So I owe an apology to Ingrid Burrington for getting some details in my last post wrong. According to The Precision Revolution, three of the eight targets struck by CALCMs on the first night of Desert Storm were power plants: a geothermal and a hydroelectric plant near Mosul, and a geothermal plant at Al Musayyib south of Baghdad. (The other targets were all radio relay terminals.) I was mistaken, and GPS-guided cruise missiles did destroy Iraqi infrastructure during the First Gulf War.
On the other hand, those GPS-guided missiles were only a small segment of the attack on the Iraqi power grid. That same night, TERCOM-guided Tomahawk missiles whose warheads contained carbon filament wires to short out transformers and transmission lines were fired at 28 targets. Those two sets of attacks were only the beginning of the air campaign against the electrical system. According to the count in Decisive Force: Strategic Bombing in the Gulf War, one of the many official histories published by the US Air Force after the war, the US flew 215 sorties against electrical power targets. A cursory search actually doesn’t turn up much of anything about the weaponry used against those targets, though the discussion of aiming at switch yards rather than generating machinery suggests the use of precision-guided weapons. Still, against fixed, well-mapped targets like a power plant, GPS would have made relatively little difference to navigation.

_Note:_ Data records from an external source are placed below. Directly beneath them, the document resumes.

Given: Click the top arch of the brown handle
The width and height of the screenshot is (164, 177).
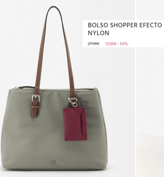Looking at the screenshot, I should [53, 8].
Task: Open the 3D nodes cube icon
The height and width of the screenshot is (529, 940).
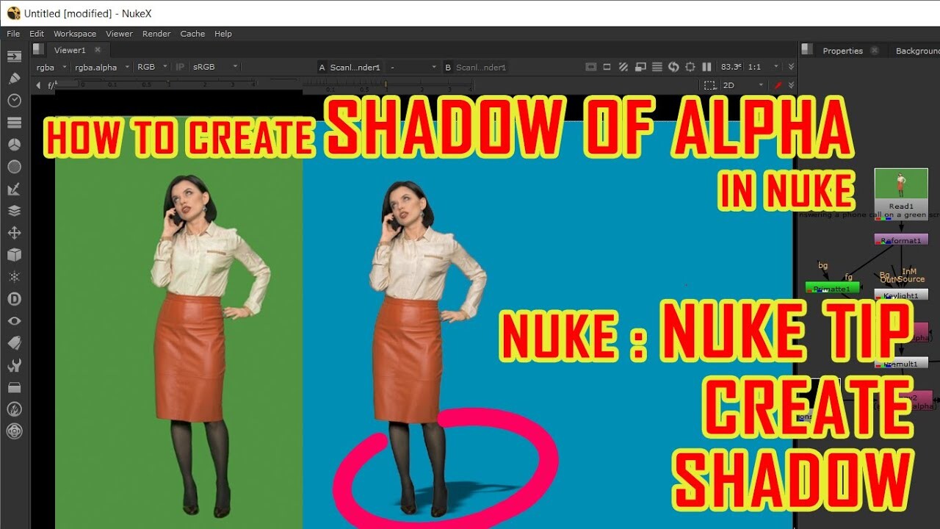Action: [14, 254]
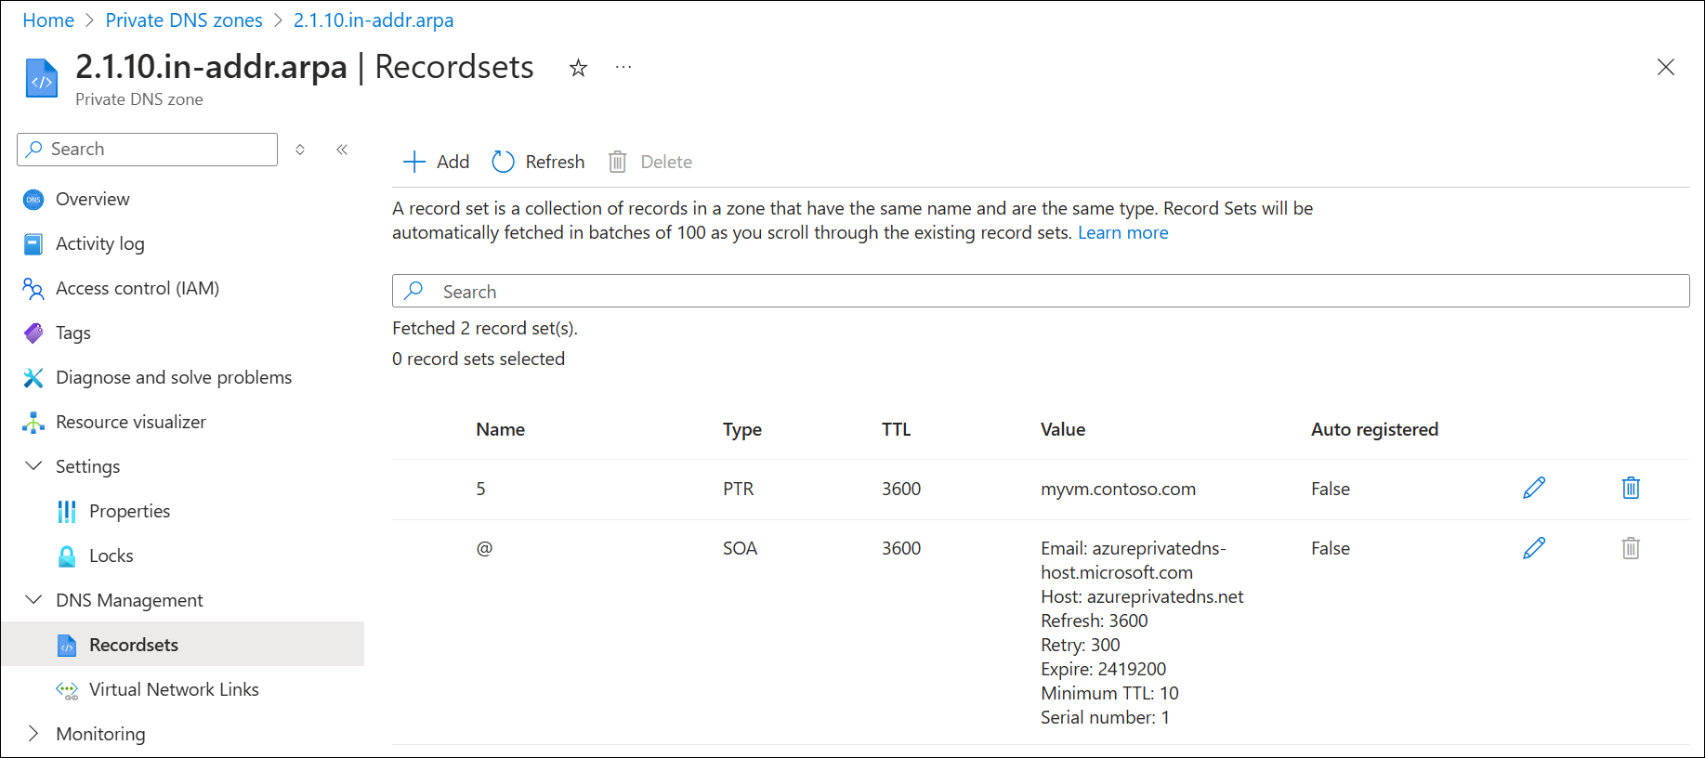Click the trash icon for PTR record 5

point(1630,488)
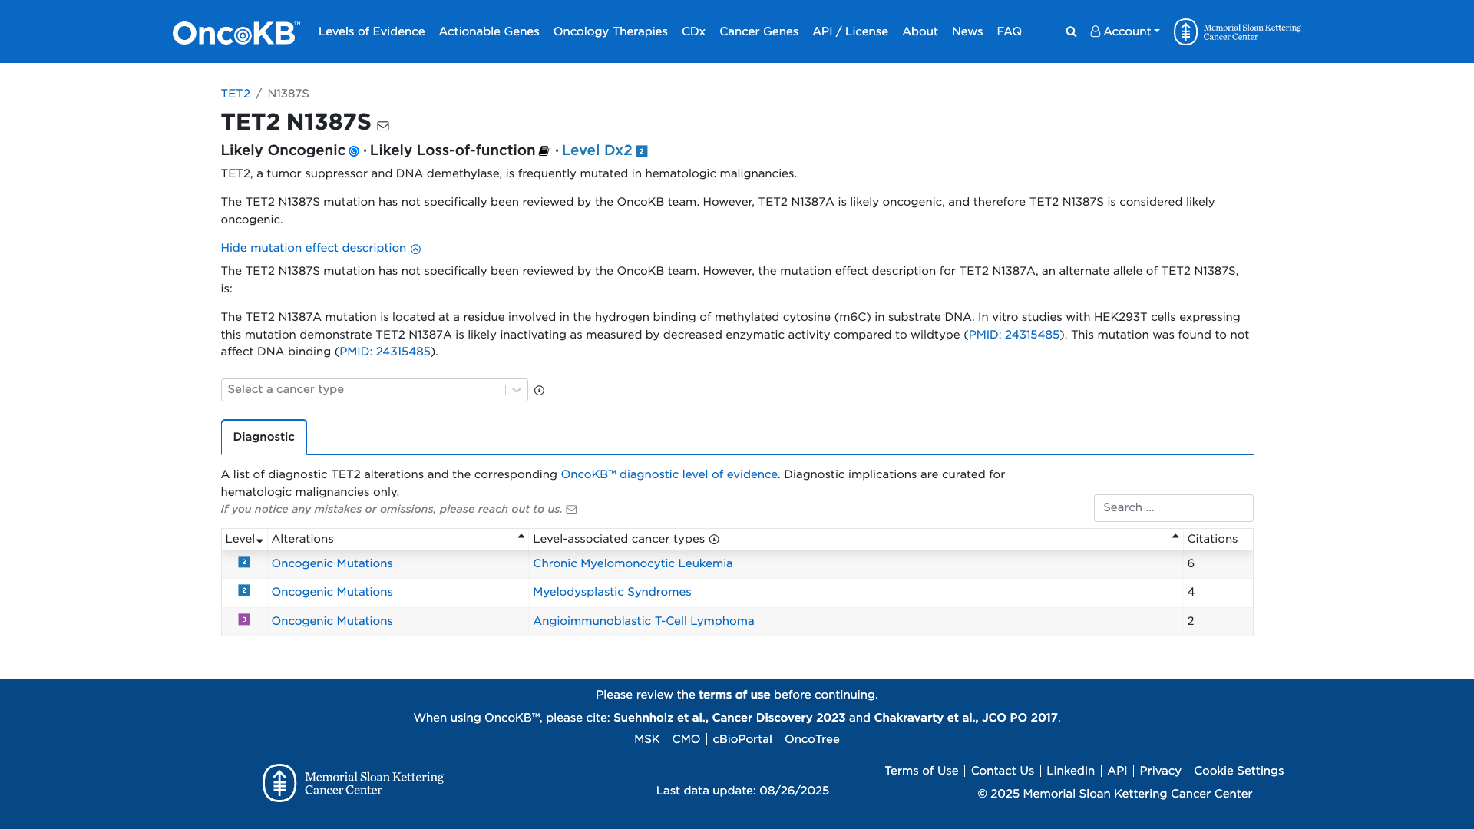
Task: Click the envelope icon beside TET2 N1387S title
Action: [x=383, y=126]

Though I’m now wondering if there is in fact of history of these particular US bombing raids, this is starting to meander away from the original point that I had meant to try and articulate in my first post. Insofar as “forgetting that we live among dormant killing machines makes it easy to believe that they are merely machines of loving grace and not tools beholden to the power structures that control them” (a fact that is most certainly true), the institutional origins of technology are often a poor guide to how much they are currently enmeshed with those power structures. Lots of technologies have military origins, from plasma transfusion to canned food.*
Which doesn’t mean there aren’t worry things about how we think about GPS and the power to locate ourselves and others. Its just that that’s a process that started long before Rockwell built its first GPS satellite. Paul N. Edwards’ The Closed World is a pretty spectacular account of how Cold War technology, and the logic behind it, pared down what counted, and by extension what mattered, to create calculable, manageable systems. This was a process that was starting even before digital computers were widely available in the military. Plus Edwards has a kick-ass reading of both Terminator and Terminator 2. Or at least that’s what I remember (I really need to read that book again!).
*See episode 8 of James Burke’s original Connections, a series which itself was focused on pointing out just how complex and interrelated technological networks were, back in the 1970s.